I have a large data.frame (50M rows) and need to find indices which match a multiple column criteria.
I made a toy example to illustrate the problem.
I read here that it's faster to search though data.tables than data.frames so I converted data.frame into a data.table object
cases<-c(1,3,5)
women<-c("Julia", "Judith", "Juno", "Jane", "Joanna")

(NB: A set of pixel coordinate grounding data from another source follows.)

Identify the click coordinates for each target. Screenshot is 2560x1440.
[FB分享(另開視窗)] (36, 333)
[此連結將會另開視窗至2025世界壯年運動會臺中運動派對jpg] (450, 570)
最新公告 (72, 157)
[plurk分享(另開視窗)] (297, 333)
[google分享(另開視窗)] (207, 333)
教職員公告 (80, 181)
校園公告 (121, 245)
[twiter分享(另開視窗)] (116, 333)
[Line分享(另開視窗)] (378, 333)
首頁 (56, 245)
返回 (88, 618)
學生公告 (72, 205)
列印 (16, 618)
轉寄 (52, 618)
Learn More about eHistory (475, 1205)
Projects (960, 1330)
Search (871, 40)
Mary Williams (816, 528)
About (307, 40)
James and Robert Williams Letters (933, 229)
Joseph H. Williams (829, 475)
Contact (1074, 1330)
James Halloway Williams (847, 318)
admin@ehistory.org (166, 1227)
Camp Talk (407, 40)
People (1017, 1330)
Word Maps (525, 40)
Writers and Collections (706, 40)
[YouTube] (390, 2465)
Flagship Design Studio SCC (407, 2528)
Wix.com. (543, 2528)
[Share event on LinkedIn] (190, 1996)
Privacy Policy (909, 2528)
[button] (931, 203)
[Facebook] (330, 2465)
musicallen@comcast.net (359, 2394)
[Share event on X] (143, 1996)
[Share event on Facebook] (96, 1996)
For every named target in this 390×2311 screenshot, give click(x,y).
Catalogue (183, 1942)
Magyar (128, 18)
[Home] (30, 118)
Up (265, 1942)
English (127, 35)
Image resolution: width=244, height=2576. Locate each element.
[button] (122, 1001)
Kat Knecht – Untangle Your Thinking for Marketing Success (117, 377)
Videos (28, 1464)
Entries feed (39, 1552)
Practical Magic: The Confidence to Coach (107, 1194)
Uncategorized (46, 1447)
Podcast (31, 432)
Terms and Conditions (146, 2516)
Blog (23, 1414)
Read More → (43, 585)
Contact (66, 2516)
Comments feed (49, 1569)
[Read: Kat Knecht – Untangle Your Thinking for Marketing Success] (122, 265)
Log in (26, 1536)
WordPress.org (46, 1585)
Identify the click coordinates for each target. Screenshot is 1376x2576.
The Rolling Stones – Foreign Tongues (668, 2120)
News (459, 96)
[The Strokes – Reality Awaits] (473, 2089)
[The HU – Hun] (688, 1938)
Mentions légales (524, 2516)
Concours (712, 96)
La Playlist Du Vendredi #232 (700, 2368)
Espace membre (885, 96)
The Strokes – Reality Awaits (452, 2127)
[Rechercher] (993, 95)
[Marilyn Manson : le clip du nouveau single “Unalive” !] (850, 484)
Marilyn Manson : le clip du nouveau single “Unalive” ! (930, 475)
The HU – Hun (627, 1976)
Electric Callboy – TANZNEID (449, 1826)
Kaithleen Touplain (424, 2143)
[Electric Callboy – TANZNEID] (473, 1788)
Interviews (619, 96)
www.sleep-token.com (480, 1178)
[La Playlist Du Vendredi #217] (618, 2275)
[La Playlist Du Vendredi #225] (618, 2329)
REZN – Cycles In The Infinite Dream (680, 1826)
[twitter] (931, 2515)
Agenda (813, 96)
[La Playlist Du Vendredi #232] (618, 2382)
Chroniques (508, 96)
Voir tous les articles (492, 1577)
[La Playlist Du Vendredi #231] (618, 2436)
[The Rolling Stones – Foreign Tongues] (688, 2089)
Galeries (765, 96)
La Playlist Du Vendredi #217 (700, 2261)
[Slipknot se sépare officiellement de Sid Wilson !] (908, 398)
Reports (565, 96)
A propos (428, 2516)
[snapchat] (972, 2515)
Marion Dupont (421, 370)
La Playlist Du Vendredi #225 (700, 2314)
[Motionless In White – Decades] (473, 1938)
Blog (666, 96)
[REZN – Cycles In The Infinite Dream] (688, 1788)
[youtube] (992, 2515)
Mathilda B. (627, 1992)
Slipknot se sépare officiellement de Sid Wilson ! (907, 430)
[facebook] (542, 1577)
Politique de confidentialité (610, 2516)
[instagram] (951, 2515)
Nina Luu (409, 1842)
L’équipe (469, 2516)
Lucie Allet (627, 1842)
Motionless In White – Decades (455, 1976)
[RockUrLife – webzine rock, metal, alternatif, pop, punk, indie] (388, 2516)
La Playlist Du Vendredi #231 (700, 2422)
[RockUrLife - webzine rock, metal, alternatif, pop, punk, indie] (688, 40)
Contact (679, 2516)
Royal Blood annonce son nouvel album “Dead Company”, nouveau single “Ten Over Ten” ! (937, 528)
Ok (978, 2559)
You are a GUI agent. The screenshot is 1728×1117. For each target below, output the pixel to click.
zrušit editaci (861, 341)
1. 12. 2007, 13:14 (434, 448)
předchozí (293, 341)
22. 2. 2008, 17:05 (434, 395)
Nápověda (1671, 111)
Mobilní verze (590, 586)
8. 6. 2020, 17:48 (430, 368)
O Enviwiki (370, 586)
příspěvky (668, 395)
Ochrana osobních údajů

data.df<-data.frame("id" = 1:5, "age" = c(20, 30, 40, 50, 60), "name" = c("Joanna","Joe", "Julia", "Juno", "John"))
library(data.table)
data.dt<-as.data.table(data.df)
setkey(data.dt, "id")
I want the results vector to contain age values of records which pass the multiple column criteria, in this case 20, 40, NA. I search using the for loop (which is probably a silly approach, any tips would be greatly appreciated here)
results<-vector()
for (i in 1:length(cases)){
which_id<-cases[i]
ind<-data.dt[id==which_id & name %in% women, which=TRUE]
if(length(ind)==0){results[i]<-NA}
else{results[i]<-data.dt$age[ind]}
}
This would do on a smaller data set but with 500K records in cases and 50M in data.df it is going to take an excess of 12 hours to run. There must be a simpler way, can anyone give a hint?